— Excerpted text —
━━━━━━━━━━━━━━━━━━━━
# Polaroid Instant Cameras are back...



## CubaMark (Feb 16, 2001)

*Interesting - no ink or ribbons - the paper is the film...*


*Polaroid Z2300 Instant Digital Camera*












> Having trouble deciding between analog and digital photography? Get the best of both worlds with the Polaroid Z2300 Instant Digital Camera ($160). Sporting a 10 megapixel sensor, 3-inch LCD, and SD storage, it's a capable compact camera, but thanks to the built-in ZINK printer, it's much more — on-board editing tools let you crop images and add effects before printing them out in full color, giving you both a digital file and a 2x3, smudge-proof, water-resistant print with a sticky back for good measure. Arriving in August.


(Polaroid via UnCrate)


----------



## John Clay (Jun 25, 2006)

Yeah...that isn't going to last.


----------



## Macfury (Feb 3, 2006)

Even James Garner and Mariette Hartley won't be able to sell that one.


----------



## jowyum (Dec 25, 2011)

do youknow anyone that has used it to comment on the usability/quality?


----------



## iMatt (Dec 3, 2004)

An ordinary pocket digicam with a built-in printer of wallet-size snaps may sound goofy at first, but this could actually find a niche market. 

Passport photos come to mind, but who knows what other uses there could be?

I wouldn't write this one off too quickly...


----------



## screature (May 14, 2007)

iMatt said:


> An ordinary pocket digicam with a built-in printer of wallet-size snaps may sound goofy at first, but this could actually find a niche market.
> 
> Passport photos come to mind, but who knows what other uses there could be?
> 
> *I wouldn't write this one off too quickly...*


I agree... time will tell but lots of people still like having a print and if the quality is decent instant can be a lot of fun at parties and other social occasions.


----------



## eMacMan (Nov 27, 2006)

Did see some results. Quality was quite good but then the natural North lighting in the old Gushul Studio is about as good as it gets.


----------



## Niteshooter (Aug 8, 2008)

Sounds interesting cost per print isn't too bad if the prices I saw are correct. Think it worked out to 20 cents a photo. My guess is it would be fun to have at a wedding reception or party.


----------



## julian_photo (May 4, 2006)
━━━━━━━━━━━━━━━━━━━━
Data from a pointing dataset:
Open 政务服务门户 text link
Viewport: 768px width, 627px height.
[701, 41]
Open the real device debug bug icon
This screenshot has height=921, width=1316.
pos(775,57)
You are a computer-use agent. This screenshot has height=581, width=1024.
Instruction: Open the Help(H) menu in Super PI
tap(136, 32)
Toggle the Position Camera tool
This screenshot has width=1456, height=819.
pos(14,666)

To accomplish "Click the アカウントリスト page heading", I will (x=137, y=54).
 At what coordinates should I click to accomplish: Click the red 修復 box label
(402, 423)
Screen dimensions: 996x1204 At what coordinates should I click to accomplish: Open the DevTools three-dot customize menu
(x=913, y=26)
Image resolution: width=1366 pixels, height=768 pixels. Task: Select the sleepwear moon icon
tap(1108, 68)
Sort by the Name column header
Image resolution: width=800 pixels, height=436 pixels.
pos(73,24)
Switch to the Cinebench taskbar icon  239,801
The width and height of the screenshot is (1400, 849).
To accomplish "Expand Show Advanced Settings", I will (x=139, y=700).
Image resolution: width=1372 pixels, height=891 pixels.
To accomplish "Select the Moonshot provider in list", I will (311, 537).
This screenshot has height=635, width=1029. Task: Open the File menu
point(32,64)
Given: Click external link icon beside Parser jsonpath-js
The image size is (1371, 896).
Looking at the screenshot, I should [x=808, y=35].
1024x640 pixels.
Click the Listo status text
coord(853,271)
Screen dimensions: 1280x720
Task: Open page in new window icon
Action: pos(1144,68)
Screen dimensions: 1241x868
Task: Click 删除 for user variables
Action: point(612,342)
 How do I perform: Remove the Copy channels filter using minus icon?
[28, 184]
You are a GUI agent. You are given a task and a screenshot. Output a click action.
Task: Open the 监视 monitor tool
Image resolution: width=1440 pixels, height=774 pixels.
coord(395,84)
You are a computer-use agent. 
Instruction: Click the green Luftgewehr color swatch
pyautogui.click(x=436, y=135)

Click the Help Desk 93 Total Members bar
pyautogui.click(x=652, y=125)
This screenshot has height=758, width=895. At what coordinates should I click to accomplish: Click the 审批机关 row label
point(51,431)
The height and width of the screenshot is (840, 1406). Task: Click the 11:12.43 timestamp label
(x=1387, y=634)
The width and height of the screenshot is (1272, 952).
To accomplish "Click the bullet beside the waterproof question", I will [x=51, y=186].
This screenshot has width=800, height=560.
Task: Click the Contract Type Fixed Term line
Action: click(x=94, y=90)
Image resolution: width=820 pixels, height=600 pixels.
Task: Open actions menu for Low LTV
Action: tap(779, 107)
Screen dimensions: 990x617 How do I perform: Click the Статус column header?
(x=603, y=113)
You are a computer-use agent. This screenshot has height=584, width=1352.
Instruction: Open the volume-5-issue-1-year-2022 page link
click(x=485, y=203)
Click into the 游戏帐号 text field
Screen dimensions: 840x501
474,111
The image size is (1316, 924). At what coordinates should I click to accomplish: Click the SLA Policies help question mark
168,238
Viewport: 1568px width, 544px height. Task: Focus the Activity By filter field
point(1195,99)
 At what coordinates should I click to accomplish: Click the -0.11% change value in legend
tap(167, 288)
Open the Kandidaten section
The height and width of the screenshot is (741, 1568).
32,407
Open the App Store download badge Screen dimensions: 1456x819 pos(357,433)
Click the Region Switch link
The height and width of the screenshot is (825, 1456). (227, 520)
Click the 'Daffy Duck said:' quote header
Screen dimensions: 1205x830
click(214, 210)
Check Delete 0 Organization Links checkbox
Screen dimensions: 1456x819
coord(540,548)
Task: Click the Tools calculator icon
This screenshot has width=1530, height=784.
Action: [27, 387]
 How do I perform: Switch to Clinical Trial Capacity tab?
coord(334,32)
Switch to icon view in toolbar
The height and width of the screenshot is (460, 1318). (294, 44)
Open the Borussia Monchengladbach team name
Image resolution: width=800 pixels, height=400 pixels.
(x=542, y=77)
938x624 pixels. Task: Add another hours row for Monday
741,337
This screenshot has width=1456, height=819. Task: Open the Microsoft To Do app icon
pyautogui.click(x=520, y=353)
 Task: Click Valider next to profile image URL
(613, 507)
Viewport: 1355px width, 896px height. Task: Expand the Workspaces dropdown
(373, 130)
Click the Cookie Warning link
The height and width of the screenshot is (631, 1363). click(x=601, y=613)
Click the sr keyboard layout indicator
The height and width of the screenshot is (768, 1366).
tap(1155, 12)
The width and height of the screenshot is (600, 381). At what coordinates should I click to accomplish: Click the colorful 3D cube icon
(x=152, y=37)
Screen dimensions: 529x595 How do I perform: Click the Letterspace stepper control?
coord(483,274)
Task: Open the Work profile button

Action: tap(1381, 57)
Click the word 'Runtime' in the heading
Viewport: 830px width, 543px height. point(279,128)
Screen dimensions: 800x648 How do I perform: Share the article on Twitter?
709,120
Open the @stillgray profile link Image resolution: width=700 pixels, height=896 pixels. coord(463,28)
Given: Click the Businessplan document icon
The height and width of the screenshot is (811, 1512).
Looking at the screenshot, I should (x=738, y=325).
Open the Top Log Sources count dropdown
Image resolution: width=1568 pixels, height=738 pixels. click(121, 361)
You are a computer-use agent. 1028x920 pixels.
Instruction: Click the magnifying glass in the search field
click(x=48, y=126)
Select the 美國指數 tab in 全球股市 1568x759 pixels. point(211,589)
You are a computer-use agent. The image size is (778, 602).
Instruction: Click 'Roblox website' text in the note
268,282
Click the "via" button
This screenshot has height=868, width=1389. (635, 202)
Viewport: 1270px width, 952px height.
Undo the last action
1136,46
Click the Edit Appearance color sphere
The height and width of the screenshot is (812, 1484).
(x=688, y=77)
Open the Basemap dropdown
━━━━━━━━━━━━━━━━━━━━
— Description of the task —
Carry on the forum thread about the Polaroid instant digital camera from the point where it stops.

— Answer to the exercise —
Yea the wedding idea is kinda cool. Really the market for this in my mind is probably the tween - teen market. They love printing out photos of friends and don't care so much about quality that often.


----------



## fjnmusic (Oct 29, 2006)

Niteshooter said:


> Sounds interesting cost per print isn't too bad if the prices I saw are correct. Think it worked out to 20 cents a photo. My guess is it would be fun to have at a wedding reception or party.


20 cents pe photo when you can take any digital camera and take thousands of pictures for free and only print the ones you really want. A very small niche indeed.


----------



## Niteshooter (Aug 8, 2008)

fjnmusic said:


> 20 cents pe photo when you can take any digital camera and take thousands of pictures for free and only print the ones you really want. A very small niche indeed.


Yeah it doesn't appeal to me either but I can see the market sort of. But then the average person probably doesn't take thousands of digital photos. My father in law for example, I gave him my Canon G6 to replace his G2. I suspect he may have taken 20-30 photos in the past 5 years with it. Mainly at Christmas.... put his G2 into my collection because it was in mint condition if it has more than 200 shots on the counter I will be surprised.

Plus a lot of folks don't really notice the quality or lack thereof which would probably be the first thing you and I would notice. The one thing I learned from photo retail was that there was no such thing as a bad picture in many peoples eyes since it was triggering a memory and not a technical response.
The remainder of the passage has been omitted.